Hi all, I have a 2 way speaker you can biwire. I was thinking using 12g wire for the tweeter and 10g wire for the mid/woofer, both wires will have same length. Is it better to keep the gauge the same for both? If so, should I use 12 or 10g for both? Thanks.
dracule1
05-03-10: Douglas_schroeder
The ideal is to use identical wire.

Why would that be the case? Wiring in just about any application is sized to the current demand. My experience is with the DH Labs cable which is a 14g and 12g combination and it has worked admirably with two very different speaker and amp combinations.
It depends how cable is built. From manufacturer's point of view skin effect in copper starts at 20kHz at about gauge 18. Using stranded wire is not the best thing since current jumps constantly from strand to strand (to get on the outside) going thru impurities of the surface (oxides). Using isolated strands solves the problem by increasing surface area but strands are still in common magnetic field of each other (that adds). Placing strands on oversize tubes (Audioquest, Acoustic Zen) or making flat cables puts each strand in magnetic field of neighboring wires only (mostly).

I don't know if skin effect is audible but I know that cable manufacturers believe it is and come-up with such exotic schemes. My Acoustic Zen Satori Shotgun uses same gauges for woofer and the tweeter (many isolated strands of solid wire about 22ga on a big hollow tube plus one stranded wire with about 10 strands of very thin wire) but it is recommended mostly for tweeter+midrange on one and woofer on the other (or 4 way systems). For two way systems they recommend another cable where tweeter and mid/woofer have different gauges - Hologram Bi-wire.

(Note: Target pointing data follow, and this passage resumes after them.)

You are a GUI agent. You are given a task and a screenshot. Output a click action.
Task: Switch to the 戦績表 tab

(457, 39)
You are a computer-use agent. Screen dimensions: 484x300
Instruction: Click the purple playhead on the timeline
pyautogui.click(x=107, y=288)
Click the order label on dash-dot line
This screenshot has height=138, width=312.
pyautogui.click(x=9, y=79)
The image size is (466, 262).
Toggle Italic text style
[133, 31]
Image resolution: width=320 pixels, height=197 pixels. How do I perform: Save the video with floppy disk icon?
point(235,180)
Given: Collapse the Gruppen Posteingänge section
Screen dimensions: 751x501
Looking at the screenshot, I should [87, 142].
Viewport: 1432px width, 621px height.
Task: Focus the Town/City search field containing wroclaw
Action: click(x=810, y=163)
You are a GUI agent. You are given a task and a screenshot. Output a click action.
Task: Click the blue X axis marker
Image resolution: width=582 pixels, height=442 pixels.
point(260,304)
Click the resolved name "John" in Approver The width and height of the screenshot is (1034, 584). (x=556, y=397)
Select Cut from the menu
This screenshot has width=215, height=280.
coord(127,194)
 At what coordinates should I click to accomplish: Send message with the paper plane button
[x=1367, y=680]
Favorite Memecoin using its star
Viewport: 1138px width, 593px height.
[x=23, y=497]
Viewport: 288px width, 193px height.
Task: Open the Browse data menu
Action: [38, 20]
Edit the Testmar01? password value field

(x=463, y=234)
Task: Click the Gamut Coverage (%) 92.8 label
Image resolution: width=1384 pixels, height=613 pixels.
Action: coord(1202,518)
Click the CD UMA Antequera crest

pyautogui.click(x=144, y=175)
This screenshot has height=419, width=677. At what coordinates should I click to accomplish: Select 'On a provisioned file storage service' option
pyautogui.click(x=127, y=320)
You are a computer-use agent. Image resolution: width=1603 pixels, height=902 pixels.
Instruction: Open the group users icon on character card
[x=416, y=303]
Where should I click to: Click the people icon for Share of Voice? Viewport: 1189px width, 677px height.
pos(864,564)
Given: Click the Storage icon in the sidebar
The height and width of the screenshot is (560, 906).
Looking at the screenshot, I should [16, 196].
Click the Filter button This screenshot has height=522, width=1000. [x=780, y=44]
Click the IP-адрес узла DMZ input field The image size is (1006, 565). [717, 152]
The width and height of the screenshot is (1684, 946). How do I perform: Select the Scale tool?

Some info is available at Audioqest website: http://www.audioquest.com/pdfs/aq_cable_theory.pdf

and Acoutic Zen website:
http://www.acousticzen.com/white_paper.html

I don't question their findings since I've never designed any cable.
I went thru a rather exhausting speaker cable search going from name brand cabling to DIY and all manner of mix and matching in guage and composition.

For example I used a combo of solid core copper and solid silver of different guages, one for the top one for the bottom.
To make a long story short, some music seemed to favour one type of set up,and sometimes the thicker guage on the top end made for a more full midrange type of sound.
At other times, this wasn't a good thing.
As far as jumpers go, the stock ones weren't very good, and no jumper set up was as good as two separate runs of wire.
I am in agreement with keeping both runs exactly the same.

In my case the system sounds more coherent.